A large part of the episode focused on the craftsmanship behind the artworks, and this generated the most interesting parts of the episode. OK, hands up, I admit I massively enjoyed those bits of Time Team where, as a break from all the archaeology, Tony Robinson would be set to building a wattle-and-daub wall or an impossibly bearded man would demonstrate flint knapping. And ToAR takes a similar approach, visiting the Carrara marble quarry and a bronze sculptor’s studio, talking to contemporary artists like Antony Gormley, seeing how a Roman fresco painter would have made his paint (from powdered pigment and egg yolk, if you want to try it at home). There are two beautiful time-capture sequences, where a bust of Cicero emerges from a block of Carrara marble, and the painted decoration on a head of Athena is recreated. We also get to see carbon-dating in action, at the lab where the Capitoline She-Wolf was shown to be younger by over a thousand years than its traditional dating.
Unfortunately ToAR suffers from coming quite closely on the heels of another series, Mary Beard’s Meet the Romans, and it’s not quite in its predecessor’s league. At times the director seems to be almost parodying the style of MtR: generic shots of modern Romans going about their day-to-day business as the voice-over discusses their ancient predecessors, and a travel gimmick! Instead of MB’s bike, eminently suitable for pedalling up and down the Appian Way and around Rome’s narrow alleys, Sooke drives a vintage white Fiat 500, for no discernible reason.* Where Beard took us down the Appian Way on her bike to show us the funerary monuments, Sooke uses it as a route to reach Pompeii(!), and as he jokes, his Fiat nearly gives up on the bumpy Roman paving. (He appears in Pompeii sans Fiat, though I half expected to see him rev his way through the Forum.)

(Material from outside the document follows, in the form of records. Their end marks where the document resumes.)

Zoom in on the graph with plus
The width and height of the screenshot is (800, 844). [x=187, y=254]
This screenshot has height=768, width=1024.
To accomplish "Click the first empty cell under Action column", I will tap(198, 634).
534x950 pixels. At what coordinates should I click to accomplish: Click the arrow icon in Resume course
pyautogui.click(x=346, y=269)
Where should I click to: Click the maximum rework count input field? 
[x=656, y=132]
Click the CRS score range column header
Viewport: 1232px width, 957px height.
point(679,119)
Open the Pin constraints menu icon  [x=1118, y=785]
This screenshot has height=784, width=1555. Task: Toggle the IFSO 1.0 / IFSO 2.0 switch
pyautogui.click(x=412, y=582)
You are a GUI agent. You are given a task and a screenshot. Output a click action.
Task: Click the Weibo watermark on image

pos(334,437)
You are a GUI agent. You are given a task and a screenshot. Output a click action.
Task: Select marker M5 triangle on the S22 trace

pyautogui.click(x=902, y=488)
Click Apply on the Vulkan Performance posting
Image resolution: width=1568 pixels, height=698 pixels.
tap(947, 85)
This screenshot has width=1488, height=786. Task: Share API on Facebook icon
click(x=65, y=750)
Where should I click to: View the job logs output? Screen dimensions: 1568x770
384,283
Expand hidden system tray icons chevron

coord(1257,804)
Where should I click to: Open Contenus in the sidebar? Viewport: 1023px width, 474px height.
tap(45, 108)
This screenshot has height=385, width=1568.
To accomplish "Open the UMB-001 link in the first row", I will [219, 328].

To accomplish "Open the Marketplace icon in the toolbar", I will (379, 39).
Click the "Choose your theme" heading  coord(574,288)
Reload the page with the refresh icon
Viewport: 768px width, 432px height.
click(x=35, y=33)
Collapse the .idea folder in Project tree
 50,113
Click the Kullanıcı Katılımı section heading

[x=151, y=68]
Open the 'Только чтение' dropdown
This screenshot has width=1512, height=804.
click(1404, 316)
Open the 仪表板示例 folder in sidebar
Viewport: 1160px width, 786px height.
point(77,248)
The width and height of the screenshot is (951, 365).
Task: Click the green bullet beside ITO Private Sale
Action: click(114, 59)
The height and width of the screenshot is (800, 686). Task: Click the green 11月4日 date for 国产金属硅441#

Sooke is an enthusiastic and informed presenter, and the episode works best when it plays to his strengths as an art critic; but when it comes to the history stuff, he is just a little… shaky. A few minutes could have been saved from *yawn* Pompeii’s alleged 35 brothels (the figure unquestioned here) and given to Augustus, who was squeezed in the 8 minutes at the end, and cast as a bad guy ‘secretly killing off the Republic’; the iconography of the Ara Pacis was discussed but not its purpose. And now I’m really nit-picking – and it would have made no difference to the non-classicist viewer – but we got “L” Junius Brutus, as J. Edgar Hoover, rather than Lucius Junius Brutus. Sooke has a tendency to make grand statements, exclaiming as he walks through the ruins how overwhelmed he is at the amount of art in Pompeii. Now, actually I’m sure most people’s impression when they visit Pompeii is ‘where’s all the stuff?’, most of it having been taken to the Museo Nazionale in Naples.
So, will I be watching episodes 2 and 3? Very likely yes. By focussing on the objects themselves, by and large, ToAR manages to bounce along rather more lightly than the poor white Fiat. (And the soundtrack gets an honourable mention, with echoes of Indiana Jones and the Last Crusade, and less of the generic ethnic wailing women/flutes that have dogged TV and film about the ancient world since Gladiator). Perhaps in the later episodes I would like to hear a bit more about the market that generated the artworks, something Sooke mentions briefly in this episode: who commissioned them and how were they used? But seeing the art close up, or in the round, as the camera can do, is a real treat.